Northwood sought reassurances from the Ohio Department of Transportation (ODOT) that the Wales Road grade separation project will not be delayed beyond 2012 due to plans by the BP refinery to build an electric substation at the site.
In April, ODOT said that construction of the project would be delayed for one year so that the BP can build an electric substation that would replace overhead wires near the site.
FirstEnergy has major power lines at Wales Road that feed electricity to the BP refinery. To relocate the lines would require a shutdown of the plant that would cost ODOT $1.5 million. Instead, BP has a shutdown scheduled for major retooling next year and plans to build a separate substation so it can have an independent feed that will get them off the FirstEnergy line going down Wales Road.
The $14 million project was going to be bid in December, with construction slated next year. The city will now have to wait until 2012.
Administrator Pat Bacon told city council at a meeting May 27 that two local businessmen had discussed their frustration about the delay with State Rep. Randy Gardner at a breakfast meeting at the end of May. They suggested that ODOT do the project in two phases, with the first phase ending at the electric lines. The project would then be completed the following year.
“Representative Gardner has always been supportive of this project, and he thought it was viable,” said Bacon. “Randy went ahead and contacted ODOT and set a meeting for June 7 at 8:20 in the morning at the district 2 office.”
Bacon said she would be unable to attend.
“I informed the representative that I could not attend, so he had asked if the mayor or president of council could attend, and if we were supportive of this idea,” said Bacon.
She said she had recently spoken to Mike Ligibel, ODOT’s district two administrator, who reassured her that BP still planned on building the substation.
“We’re still saving a minimum of $1 million of taxpayers’ money by waiting a year so that BP has its own electric supply and we’re not shutting that facility down,” said Bacon.
She also contacted Dave Dysart, deputy director of the district two office, about the project.
Dysart said the project cannot go forward without utility clearance, she said.

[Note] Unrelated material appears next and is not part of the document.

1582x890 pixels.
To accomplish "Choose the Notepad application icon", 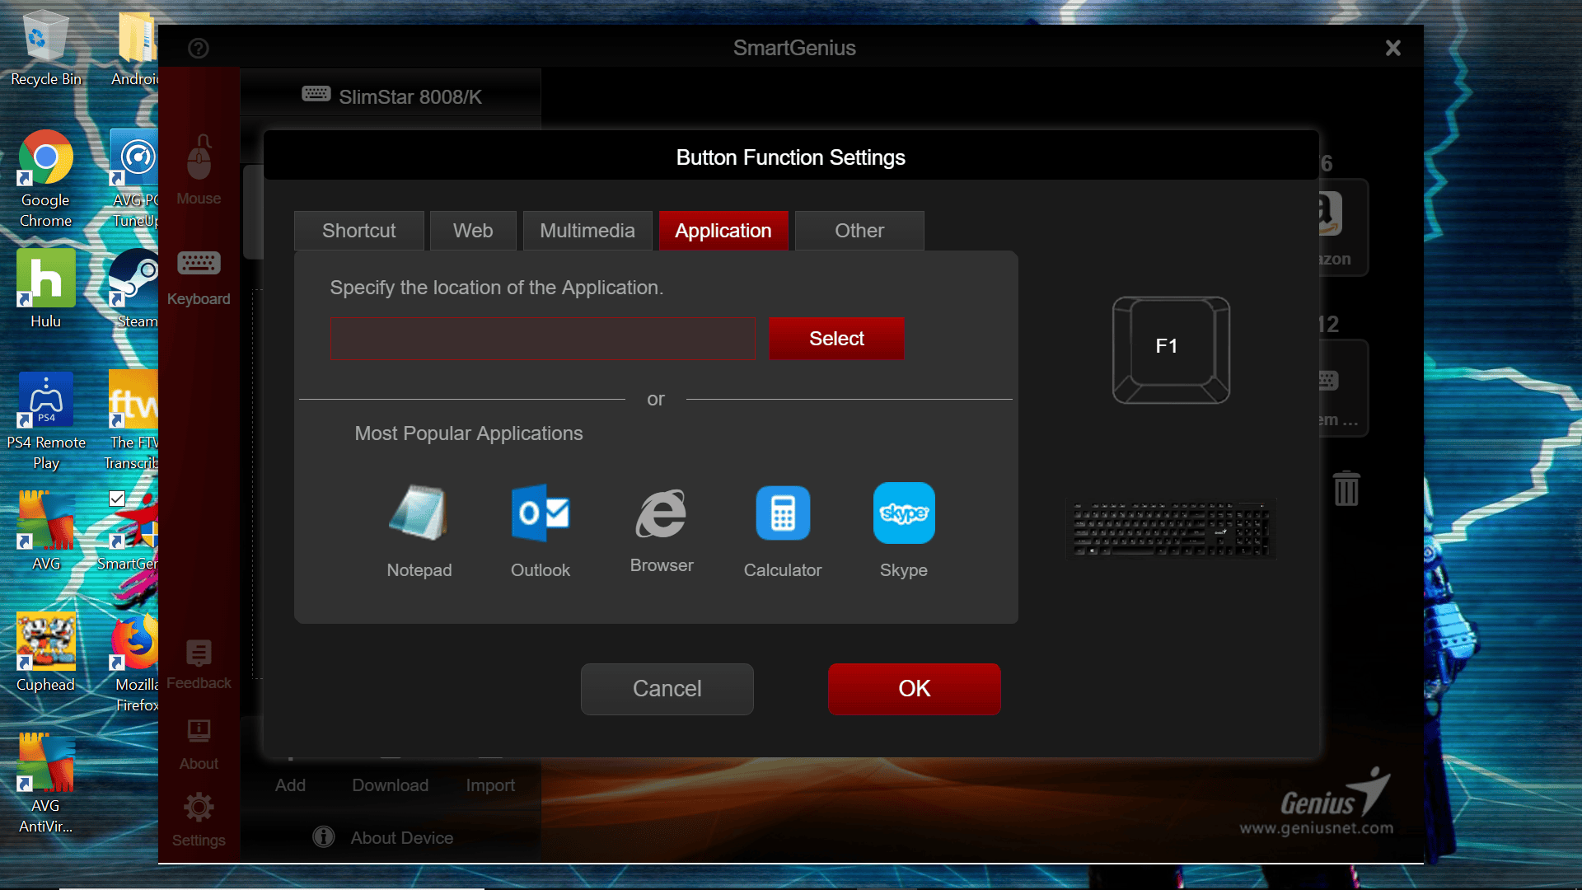I will tap(419, 513).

He also told Bacon that it was possible to do the project in two phases, she said.
“That means he has to send it back to the district office, it has to review the plans, resubmit them, and then it has to be approved by the state, which could take up to nine months. So we’d be saving three months. Is it worth it? I’m asking for your opinion because the mayor was going to try and attend the meeting? Should we be doing this, or go with the delay of one year?”
Councilman Randy Kozina said he didn’t think it was worth going through the process if it was only going to save three months time to get the project moving.

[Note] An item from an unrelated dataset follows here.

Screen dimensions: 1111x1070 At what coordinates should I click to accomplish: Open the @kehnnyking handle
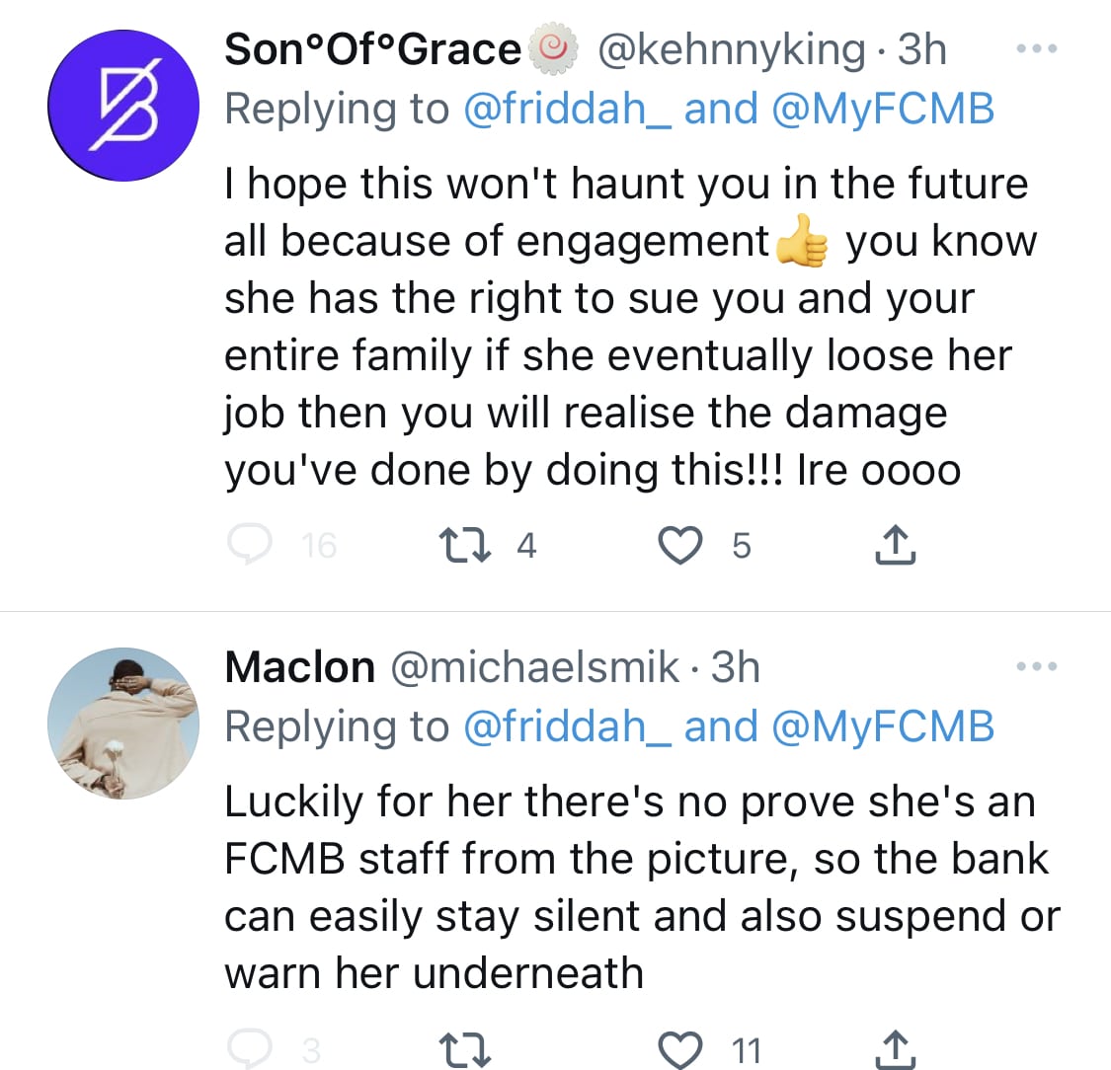click(x=731, y=49)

“I don’t see any need to do it,” he said.
Bacon said she’s spoken to Gardner in detail. “I’m very appreciative for the attention he’s given this, but I just think perhaps we’re spinning our wheels.”
“The initial delay I thought was virtually unforgiveable, but now that it’s over, and there’s nothing we can do about it, I don’t see wasting more state tax dollars over it,” said Kozina.
Bacon said she would cancel the meeting since council was uninterested in shaving just three months off the start of the project.
The project calls for the construction of two railroad overpasses on Wales Road that would effectively eliminate three railroad crossings on Drouillard and Wales roads.
The project was originally part of a $200 million, 10-year program former Gov. Bob Taft started in 2000 to fund railroad overpasses.
Survey, drainage, and environmental studies have been completed for the project.
The city has earmarked $900,000 for its local share of the project.